# Text excerpt:

Canon 1527 of the CIC and Dignitas Connubii, Norms and Commentary, [Hereafter DC], art. 157 allow for the admittance of any type of proof, not only those proofs which are direct in themselves, but also circumstantial evidence and the like. Keep in mind, that the judge is to determine whether a given element is to be considered as proof, or whether it is to be rejected. A judge also can request that a particular proof of examination be done in the case.

1. The Nature of Proof

Generally speaking, evidence is the means by which disputed facts are proven to be true or untrue in any trial before a court of law or an agency that functions like a court. Generally speaking, American law is committed to a rational rather than a formalistic system of evidence and no value is assigned to the form or the quantity of evidence offered. Effectiveness is generally determined by how persuasive and relevant the evidence seems, especially to a jury or to a panel of judges. In some cases formal rules are enforced. Treason must be proven by the testimony of two witnesses, and in several states two witnesses are required for a perjury conviction. Some transactions, such as wills, transfer of land, and the sale of very valuable goods must be evidenced by written documents. In Canon law, the primary source of evidence comes from credible witnesses and those witnesses are classified according to the nature, origin and purpose of their testimonies.

Canon lawyers describe judicial proof as the demonstration of a dubious and disputed fact through legitimate arguments presented to the judge. There are several elements in this description:

1) Procedural means;

2) The explanatory action which provides the means to contradict or confirm the doubtful and disputed fact (object or immediate effect);

3) The person for whom it is intended (the judge);

4) The ultimate effect, which consist in the judge having moral certitude about the truth of the disputed facts, after he has made an evaluative judgment of the efficacy of the procedural means.

The burden of producing evidence on a given point and of persuading the judge or judges of its truth are assigned by canon law to one side in the trial; in Canon Law, the burden of proof is assigned to the Petitioner. The evidence produced by the Petitioner will allow the judge to arrive at a moral certitude (moralis certitudo) in order to resolve the case according to canon 1068, §1 of the CIC: “For the pronouncement of any sentence, the judge must have moral certitude about the matter to be decided by the sentence.”

In a court case, as noted above, “proof” is the effect of evidence: the establishment of a fact by evidence. In Canon law, in particular, proof, in turn, leads to “moral certitude.”

# Recorded data:
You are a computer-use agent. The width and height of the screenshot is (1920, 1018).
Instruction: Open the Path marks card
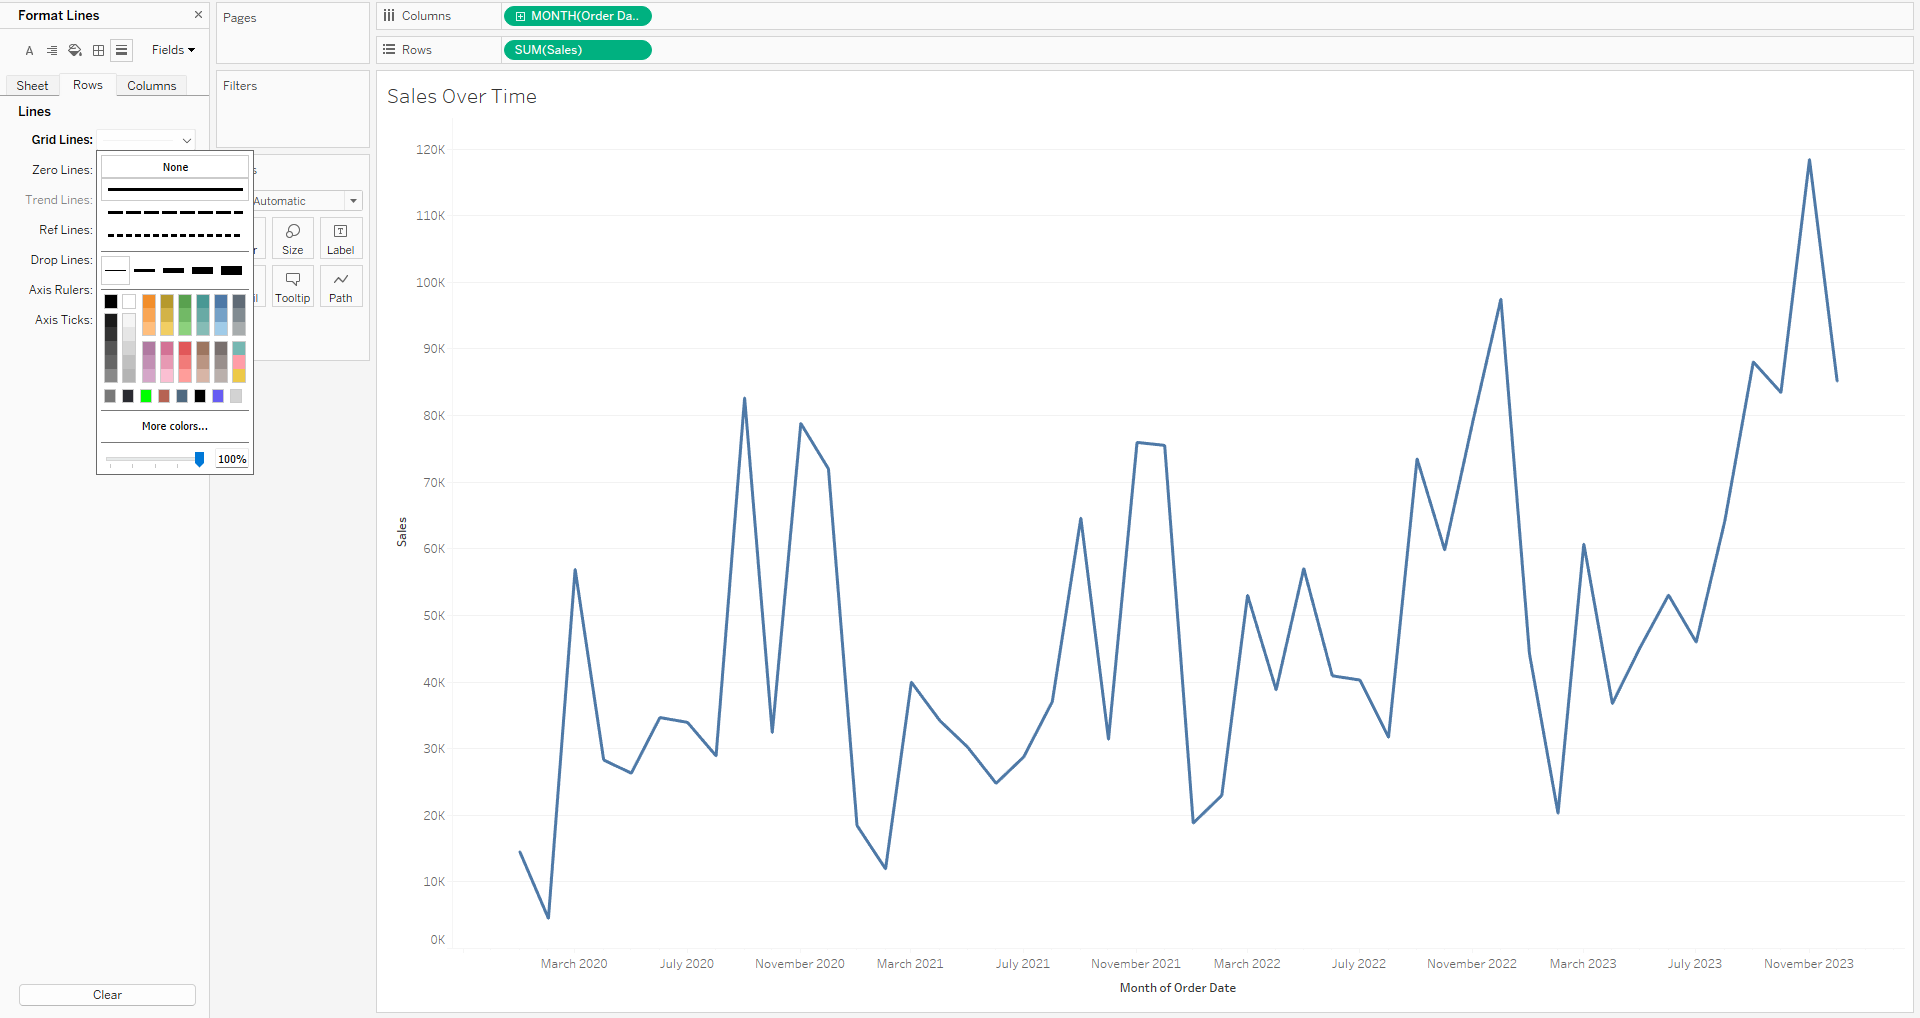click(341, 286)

# Task objective:
Restate the passage on judicial proof in canon law, starting with "4) The ultimate" and going on through "the procedural means.", but put "moral certainty" where it has "moral certitude".

# Final result:
4) The ultimate effect, which consist in the judge having moral certainty about the truth of the disputed facts, after he has made an evaluative judgment of the efficacy of the procedural means.